═════ Data shown ═════
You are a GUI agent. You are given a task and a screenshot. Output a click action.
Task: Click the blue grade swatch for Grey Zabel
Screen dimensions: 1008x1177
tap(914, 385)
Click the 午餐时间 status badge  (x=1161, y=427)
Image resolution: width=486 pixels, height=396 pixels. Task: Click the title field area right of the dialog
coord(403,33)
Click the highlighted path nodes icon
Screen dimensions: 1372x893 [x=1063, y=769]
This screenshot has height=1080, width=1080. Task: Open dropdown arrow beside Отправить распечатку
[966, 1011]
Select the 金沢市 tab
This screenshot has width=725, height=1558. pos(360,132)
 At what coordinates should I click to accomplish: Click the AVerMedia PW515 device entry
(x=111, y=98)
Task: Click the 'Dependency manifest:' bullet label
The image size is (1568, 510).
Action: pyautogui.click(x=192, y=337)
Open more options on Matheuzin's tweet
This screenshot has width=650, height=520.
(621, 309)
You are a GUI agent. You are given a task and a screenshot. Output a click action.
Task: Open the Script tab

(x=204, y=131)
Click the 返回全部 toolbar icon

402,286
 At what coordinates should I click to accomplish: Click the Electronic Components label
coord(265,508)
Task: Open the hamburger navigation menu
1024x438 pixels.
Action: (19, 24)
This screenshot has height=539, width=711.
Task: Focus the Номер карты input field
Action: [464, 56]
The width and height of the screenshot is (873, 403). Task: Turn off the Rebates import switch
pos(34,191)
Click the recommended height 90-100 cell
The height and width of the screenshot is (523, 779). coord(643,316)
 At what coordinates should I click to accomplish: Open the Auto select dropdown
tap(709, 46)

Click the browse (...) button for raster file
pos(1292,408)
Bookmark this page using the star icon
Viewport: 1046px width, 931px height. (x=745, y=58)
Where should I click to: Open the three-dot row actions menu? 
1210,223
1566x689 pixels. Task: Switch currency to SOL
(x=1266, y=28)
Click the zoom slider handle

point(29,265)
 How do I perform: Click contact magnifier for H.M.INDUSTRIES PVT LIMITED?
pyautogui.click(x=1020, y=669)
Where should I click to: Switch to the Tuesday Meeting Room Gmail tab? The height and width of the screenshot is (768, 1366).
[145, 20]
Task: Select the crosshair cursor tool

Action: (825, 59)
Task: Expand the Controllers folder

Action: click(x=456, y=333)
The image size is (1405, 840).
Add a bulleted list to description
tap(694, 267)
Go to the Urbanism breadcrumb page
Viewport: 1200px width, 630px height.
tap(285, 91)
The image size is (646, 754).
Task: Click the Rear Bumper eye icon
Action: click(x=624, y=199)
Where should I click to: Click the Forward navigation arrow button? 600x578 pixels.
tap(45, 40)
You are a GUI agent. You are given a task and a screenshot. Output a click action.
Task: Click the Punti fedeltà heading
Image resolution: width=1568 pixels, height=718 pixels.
═════
● What you should do: Repeat, exactly as they stand above, the lines from the line with "The image size is (1405, 840)." to the line with "Task: Click the Punti fedeltà heading", both lines included.

● Exercise solution:
The image size is (1405, 840).
Add a bulleted list to description
tap(694, 267)
Go to the Urbanism breadcrumb page
Viewport: 1200px width, 630px height.
tap(285, 91)
The image size is (646, 754).
Task: Click the Rear Bumper eye icon
Action: click(x=624, y=199)
Where should I click to: Click the Forward navigation arrow button? 600x578 pixels.
tap(45, 40)
You are a GUI agent. You are given a task and a screenshot. Output a click action.
Task: Click the Punti fedeltà heading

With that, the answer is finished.